Nyx was once a government assassin. Now, she’s a bounty hunter with a team of misfits. The short stories included here are set between books within the Bel Dame Apocrypha series. Each portrays some kind of a mercenary job Nyx becomes involved with. Some are ones she’s signed up for, others don’t prove to be quite so straightforward.
The five stories included are: “The Body Project”, “The Heart Is Eaten Last”, “Soulbound”, “Crossroads at Jannah”, and “Paint It Red”. The first two are much longer than the last three, bordering more on novellas or novelettes than short stories. As with all collections of short fiction, some stand out more than others. However, each provides an exciting story in the lives of Nyx and her mercenary brethren, featuring some characters more than others depending on the story at hand.

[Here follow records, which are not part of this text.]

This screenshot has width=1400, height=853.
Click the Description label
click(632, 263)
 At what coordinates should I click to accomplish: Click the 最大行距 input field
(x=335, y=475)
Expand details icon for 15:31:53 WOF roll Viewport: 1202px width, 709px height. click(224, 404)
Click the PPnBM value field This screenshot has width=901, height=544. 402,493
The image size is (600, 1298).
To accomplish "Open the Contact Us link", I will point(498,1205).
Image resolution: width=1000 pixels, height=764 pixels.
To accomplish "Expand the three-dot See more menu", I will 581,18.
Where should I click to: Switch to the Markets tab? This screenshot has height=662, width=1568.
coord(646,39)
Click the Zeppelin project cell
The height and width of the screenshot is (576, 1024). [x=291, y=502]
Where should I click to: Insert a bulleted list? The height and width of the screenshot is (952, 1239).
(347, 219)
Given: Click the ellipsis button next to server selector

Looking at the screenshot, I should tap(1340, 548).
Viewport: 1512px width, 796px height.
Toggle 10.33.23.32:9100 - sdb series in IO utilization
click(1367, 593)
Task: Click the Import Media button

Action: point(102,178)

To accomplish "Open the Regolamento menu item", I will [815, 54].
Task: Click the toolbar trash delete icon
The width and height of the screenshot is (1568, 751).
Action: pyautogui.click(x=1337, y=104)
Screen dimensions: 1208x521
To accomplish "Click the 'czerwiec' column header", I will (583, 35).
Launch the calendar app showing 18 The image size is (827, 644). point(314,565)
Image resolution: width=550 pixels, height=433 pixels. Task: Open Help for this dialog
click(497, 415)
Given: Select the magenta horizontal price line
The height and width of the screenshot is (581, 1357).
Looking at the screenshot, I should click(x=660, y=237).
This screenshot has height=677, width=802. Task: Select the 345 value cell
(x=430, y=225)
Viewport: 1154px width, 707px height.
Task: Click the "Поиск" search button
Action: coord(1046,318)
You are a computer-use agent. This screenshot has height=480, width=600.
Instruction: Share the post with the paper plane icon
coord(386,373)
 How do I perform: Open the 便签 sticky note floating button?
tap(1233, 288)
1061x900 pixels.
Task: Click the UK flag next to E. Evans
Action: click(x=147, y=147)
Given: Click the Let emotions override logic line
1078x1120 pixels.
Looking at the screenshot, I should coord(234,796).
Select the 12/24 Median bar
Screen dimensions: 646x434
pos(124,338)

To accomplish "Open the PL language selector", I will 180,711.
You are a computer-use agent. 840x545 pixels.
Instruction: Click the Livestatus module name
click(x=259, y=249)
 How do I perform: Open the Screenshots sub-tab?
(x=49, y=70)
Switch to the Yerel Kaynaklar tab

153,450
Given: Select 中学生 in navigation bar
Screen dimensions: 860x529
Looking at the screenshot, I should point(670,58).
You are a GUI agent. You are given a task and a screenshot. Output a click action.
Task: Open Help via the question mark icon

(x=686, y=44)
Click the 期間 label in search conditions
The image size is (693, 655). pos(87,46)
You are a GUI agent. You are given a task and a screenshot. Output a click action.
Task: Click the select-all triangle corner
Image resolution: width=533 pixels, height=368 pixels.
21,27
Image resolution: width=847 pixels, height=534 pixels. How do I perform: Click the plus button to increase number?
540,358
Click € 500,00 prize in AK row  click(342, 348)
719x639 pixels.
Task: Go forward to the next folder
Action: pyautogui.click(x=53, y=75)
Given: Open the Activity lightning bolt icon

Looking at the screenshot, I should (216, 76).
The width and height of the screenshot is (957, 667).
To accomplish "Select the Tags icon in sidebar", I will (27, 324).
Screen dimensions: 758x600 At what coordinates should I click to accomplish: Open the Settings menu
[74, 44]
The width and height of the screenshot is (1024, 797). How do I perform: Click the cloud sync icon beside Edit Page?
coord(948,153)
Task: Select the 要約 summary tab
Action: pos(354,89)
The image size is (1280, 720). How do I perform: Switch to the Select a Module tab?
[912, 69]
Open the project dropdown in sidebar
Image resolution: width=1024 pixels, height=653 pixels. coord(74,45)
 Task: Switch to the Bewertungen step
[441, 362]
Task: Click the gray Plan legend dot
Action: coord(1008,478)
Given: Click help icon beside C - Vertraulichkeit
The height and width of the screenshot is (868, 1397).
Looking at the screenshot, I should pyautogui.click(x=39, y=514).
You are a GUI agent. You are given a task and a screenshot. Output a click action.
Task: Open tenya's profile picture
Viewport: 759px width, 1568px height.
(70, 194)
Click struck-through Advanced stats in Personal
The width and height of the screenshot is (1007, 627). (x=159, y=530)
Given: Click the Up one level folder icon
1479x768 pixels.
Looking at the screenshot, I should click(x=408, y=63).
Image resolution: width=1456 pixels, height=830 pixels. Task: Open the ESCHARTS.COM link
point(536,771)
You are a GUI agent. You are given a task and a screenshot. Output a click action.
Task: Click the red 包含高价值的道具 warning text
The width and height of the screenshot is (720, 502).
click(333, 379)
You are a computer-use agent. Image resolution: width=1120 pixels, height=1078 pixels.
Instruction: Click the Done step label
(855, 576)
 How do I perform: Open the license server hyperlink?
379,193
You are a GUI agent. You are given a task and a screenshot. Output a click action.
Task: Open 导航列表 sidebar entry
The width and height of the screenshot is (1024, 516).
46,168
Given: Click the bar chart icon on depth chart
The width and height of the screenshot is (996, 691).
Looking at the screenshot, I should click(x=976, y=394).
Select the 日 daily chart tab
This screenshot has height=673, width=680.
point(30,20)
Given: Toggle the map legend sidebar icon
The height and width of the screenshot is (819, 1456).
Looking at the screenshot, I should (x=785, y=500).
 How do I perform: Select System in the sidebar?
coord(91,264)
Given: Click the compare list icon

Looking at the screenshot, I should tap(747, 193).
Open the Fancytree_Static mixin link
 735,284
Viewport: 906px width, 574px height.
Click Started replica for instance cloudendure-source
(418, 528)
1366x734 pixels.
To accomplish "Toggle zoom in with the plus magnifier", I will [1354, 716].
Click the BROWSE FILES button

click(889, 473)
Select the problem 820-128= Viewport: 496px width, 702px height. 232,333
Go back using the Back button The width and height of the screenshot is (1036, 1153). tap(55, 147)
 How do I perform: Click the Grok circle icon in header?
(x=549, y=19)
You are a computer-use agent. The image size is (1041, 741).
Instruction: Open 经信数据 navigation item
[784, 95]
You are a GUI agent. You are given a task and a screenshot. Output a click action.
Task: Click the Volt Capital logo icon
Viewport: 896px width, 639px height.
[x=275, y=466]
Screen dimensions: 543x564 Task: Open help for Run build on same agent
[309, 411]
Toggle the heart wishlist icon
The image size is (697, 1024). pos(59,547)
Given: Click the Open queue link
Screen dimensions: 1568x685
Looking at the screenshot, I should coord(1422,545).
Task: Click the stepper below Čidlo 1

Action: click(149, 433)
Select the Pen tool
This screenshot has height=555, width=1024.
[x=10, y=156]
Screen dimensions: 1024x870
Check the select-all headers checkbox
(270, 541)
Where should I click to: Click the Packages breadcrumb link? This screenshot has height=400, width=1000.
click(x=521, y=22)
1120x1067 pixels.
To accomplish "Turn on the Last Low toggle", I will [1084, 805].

Science fiction and fantasy blur together in a world with insect based technology, shapeshifters, rejuvenating bioengineering, and hedge witches. The world is imaginatively built and wonderfully detailed. The nation they live in is a matriarchically one, perpetually at war with a neighboring country. Racism is at play. Religious sects search for the organ which houses the human soul. While the world is clearly well thought out and very immersive, it is one which is perhaps best realized in the series proper; newcomers to the Bel Dame Apocrypha series will have little reference point for the magic, technology, politics, and religions at play within the stories.
This particular volume is more focused on exciting plot than any sort of character development. This is born out of necessity; no deep character development can rightly be made in short stories set in between the major books of a series. Nyx herself isn’t a very sympathetic main character. She’s a hard, sometimes brutal woman. Life hasn’t been a simple thing for her. Booze and sex are used sometimes as blinders to mask the pain and effects of her past. Yet, she is good at her job, and, at times, behaves with uncharacteristically empathetic behavior, no matter how brief that might be.
Readers of the Bel Dame Apocrypha series will find a lot to enjoy here. Apocalypse Nyx by Kameron Hurley is a great collection of short stories and good companion to the other books within the series.